Task brief: Report every line below that has the string "computer" in it.

[Dataset items]
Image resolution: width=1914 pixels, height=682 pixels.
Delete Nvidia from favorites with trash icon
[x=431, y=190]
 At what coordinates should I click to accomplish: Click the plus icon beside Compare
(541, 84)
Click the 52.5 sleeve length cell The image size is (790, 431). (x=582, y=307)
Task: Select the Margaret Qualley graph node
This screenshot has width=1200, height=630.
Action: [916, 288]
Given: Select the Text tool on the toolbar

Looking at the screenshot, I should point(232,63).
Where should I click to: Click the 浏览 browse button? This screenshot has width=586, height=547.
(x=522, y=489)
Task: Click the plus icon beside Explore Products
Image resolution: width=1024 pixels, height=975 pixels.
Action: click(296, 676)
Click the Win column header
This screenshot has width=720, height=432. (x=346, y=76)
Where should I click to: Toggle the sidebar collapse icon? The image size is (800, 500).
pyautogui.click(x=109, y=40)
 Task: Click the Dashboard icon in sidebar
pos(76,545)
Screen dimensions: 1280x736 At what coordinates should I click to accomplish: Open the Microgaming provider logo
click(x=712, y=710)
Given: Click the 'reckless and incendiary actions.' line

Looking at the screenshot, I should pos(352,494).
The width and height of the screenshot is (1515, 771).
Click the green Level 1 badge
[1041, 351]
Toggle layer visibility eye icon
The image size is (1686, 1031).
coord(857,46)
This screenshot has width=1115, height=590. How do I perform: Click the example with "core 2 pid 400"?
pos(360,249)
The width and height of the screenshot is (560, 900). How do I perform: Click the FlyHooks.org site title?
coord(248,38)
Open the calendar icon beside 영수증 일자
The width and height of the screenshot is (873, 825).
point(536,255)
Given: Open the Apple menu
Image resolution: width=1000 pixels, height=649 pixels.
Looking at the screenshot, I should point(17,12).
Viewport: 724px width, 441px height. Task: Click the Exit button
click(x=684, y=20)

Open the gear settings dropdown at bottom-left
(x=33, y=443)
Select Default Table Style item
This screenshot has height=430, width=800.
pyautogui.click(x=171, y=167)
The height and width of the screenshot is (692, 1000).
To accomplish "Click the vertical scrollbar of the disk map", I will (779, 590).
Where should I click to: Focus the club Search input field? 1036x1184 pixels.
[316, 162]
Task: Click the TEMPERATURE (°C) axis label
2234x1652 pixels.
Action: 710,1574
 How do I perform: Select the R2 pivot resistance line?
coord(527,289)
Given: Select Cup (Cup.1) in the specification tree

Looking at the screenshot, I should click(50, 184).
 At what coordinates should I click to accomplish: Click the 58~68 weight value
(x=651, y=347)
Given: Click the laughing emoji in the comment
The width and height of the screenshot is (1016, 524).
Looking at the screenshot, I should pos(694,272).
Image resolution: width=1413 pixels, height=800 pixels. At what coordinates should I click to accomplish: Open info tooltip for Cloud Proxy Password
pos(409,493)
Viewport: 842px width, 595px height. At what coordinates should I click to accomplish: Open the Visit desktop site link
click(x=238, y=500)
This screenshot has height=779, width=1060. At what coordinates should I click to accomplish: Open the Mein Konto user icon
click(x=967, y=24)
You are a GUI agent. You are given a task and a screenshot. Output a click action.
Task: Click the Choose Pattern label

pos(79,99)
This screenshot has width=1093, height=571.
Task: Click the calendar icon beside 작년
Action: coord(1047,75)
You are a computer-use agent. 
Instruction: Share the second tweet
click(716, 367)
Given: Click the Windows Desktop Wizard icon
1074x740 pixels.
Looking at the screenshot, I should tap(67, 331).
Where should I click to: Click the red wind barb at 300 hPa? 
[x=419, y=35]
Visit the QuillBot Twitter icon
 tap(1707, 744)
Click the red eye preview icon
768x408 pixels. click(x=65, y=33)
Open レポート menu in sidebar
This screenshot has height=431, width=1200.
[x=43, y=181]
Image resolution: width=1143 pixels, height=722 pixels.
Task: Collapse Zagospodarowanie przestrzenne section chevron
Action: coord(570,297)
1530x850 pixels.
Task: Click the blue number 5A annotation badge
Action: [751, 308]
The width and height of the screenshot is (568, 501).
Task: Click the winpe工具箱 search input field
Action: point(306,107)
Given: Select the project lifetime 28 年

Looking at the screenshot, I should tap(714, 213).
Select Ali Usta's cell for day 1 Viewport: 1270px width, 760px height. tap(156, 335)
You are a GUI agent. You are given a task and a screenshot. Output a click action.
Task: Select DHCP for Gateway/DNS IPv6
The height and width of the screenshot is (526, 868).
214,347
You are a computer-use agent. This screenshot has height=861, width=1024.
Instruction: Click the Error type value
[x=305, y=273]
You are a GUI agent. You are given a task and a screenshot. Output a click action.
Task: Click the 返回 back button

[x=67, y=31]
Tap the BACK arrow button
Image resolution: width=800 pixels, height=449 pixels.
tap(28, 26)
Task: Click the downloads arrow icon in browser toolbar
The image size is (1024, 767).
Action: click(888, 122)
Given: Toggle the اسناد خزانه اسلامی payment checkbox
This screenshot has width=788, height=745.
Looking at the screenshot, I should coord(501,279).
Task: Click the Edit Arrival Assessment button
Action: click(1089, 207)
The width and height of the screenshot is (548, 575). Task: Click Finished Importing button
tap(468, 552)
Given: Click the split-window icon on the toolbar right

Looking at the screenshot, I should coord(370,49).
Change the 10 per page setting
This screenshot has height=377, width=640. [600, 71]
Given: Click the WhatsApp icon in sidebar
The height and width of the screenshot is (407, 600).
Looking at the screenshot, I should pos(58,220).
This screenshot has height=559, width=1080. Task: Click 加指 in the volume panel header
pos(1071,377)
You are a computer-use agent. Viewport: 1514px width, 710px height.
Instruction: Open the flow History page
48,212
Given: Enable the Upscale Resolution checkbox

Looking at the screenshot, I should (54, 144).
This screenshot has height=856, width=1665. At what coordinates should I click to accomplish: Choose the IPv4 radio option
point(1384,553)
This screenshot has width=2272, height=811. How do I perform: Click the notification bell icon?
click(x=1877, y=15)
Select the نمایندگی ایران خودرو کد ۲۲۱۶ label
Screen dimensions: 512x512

Reply to the exercise:
You are a computer-use agent. 
You are a computer-use agent. This screenshot has height=861, width=1024.
You are a computer-use agent. Viewport: 1514px width, 710px height.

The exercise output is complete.